Rosarno come il Veneto. Luca Zaia salverà gli immigrati dalla schiavitù?

Di immigrati, come previsto ieri, si sta progressivamente smettendo di parlare. Risolto, con le ruspe, la guerriglia registrata a Rosarno il dibattito si è spostato su lidi che meglio di altri ci fanno sognare un’Italia che al momento non esiste. Eppure tra poco meno di due mesi ci sarà, e ne avremo occasione di parlarne



Di immigrati, come previsto ieri, si sta progressivamente smettendo di parlare. Risolto, con le ruspe, la guerriglia registrata a Rosarno il dibattito si è spostato su lidi che meglio di altri ci fanno sognare un’Italia che al momento non esiste.

Eppure tra poco meno di due mesi ci sarà, e ne avremo occasione di parlarne più approfonditamente, il secondo sciopero nazionale degli immigrati.
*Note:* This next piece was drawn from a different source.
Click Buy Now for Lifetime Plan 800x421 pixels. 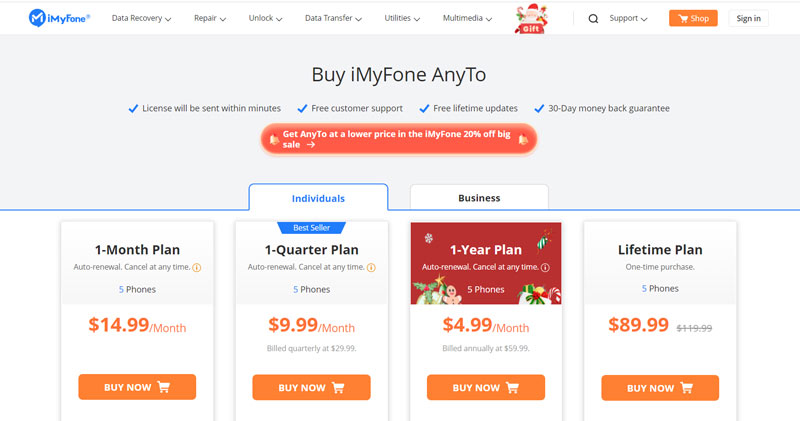pyautogui.click(x=660, y=388)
Persone che non vengono sfruttate solo al Sud.

Secondo quanto reso noto dalla Cgil di Padova nel Veneto vengono registrati casi simili a quelli calabresi anche tra le persone, 2500, regolari le cui condizioni di lavoro peggiorano dopo la firma ad un contratto che non viene poi rispettato.

“Al Sud – ha dichiarato Alessandra Stivali (responsabile del dipartimento immigrazione della Cgil di Padova) – il fenomeno è più visibile, perchè ha un riscontro mediatico ma anche da noi le condizioni degli immigrati in agricoltura, soprattutto nelle coltivazioni più diffuse, di patate e radicchio, sono drammatiche, e purtroppo sconosciute”.

Non per la Lega Nord che in questi territori riscuote sempre successi elettorali tanto da poter silurare il candidato del PdL, Gianfranco Galan, per il Ministro dell’Agricoltura Luca Zaia che alle prossime elezioni regionali si presenterà per diventare il nuovo governatore del Veneto.

Se davvero, come tutti si dovrebbero auspicare, la sua candidatura è davvero stata pensata perché adatta al territorio per primo dovrebbe mettere in pratica i consigli che dispensava all’indomani degli scontri a Rosarno e combattere la schiavitù in casa propria.